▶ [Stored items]
[Start of Attachment]
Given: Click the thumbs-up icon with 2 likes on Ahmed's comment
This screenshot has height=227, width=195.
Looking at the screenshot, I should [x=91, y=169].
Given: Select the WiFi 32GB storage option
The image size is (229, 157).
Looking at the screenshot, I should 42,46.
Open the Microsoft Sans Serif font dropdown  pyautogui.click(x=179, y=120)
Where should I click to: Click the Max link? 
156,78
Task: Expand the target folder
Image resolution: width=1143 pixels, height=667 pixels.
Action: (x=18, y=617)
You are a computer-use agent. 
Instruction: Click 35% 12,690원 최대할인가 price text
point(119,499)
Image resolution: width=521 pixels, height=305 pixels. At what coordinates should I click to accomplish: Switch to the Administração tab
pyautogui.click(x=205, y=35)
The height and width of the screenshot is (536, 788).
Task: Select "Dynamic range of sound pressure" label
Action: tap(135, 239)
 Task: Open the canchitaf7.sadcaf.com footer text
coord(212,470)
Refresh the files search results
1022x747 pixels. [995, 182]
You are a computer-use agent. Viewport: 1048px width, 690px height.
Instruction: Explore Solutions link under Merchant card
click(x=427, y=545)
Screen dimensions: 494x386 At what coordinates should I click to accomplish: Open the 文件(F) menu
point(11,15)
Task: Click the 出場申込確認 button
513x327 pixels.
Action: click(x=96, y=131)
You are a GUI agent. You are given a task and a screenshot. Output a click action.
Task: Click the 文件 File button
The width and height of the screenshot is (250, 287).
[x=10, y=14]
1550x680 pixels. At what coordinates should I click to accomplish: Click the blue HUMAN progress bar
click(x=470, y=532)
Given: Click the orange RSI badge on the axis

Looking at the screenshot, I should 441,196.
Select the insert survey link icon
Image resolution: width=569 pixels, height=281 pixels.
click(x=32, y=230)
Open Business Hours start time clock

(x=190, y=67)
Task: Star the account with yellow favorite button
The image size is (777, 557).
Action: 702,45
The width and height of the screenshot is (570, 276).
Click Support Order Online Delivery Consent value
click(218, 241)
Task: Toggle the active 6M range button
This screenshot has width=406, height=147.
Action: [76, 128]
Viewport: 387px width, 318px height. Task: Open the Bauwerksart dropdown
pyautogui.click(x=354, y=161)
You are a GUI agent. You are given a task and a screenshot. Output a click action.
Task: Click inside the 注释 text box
[End of Attachment]
▶ [Task item]
Your answer should be the lines from the one containing "Refresh the files search results" to the end of the entries above, restated exactly and alone.

▶ [Written answer]
Refresh the files search results
1022x747 pixels. [995, 182]
You are a computer-use agent. Viewport: 1048px width, 690px height.
Instruction: Explore Solutions link under Merchant card
click(x=427, y=545)
Screen dimensions: 494x386 At what coordinates should I click to accomplish: Open the 文件(F) menu
point(11,15)
Task: Click the 出場申込確認 button
513x327 pixels.
Action: click(x=96, y=131)
You are a GUI agent. You are given a task and a screenshot. Output a click action.
Task: Click the 文件 File button
The width and height of the screenshot is (250, 287).
[x=10, y=14]
1550x680 pixels. At what coordinates should I click to accomplish: Click the blue HUMAN progress bar
click(x=470, y=532)
Given: Click the orange RSI badge on the axis

Looking at the screenshot, I should 441,196.
Select the insert survey link icon
Image resolution: width=569 pixels, height=281 pixels.
click(x=32, y=230)
Open Business Hours start time clock

(x=190, y=67)
Task: Star the account with yellow favorite button
The image size is (777, 557).
Action: 702,45
The width and height of the screenshot is (570, 276).
Click Support Order Online Delivery Consent value
click(218, 241)
Task: Toggle the active 6M range button
This screenshot has width=406, height=147.
Action: [76, 128]
Viewport: 387px width, 318px height. Task: Open the Bauwerksart dropdown
pyautogui.click(x=354, y=161)
You are a GUI agent. You are given a task and a screenshot. Output a click action.
Task: Click inside the 注释 text box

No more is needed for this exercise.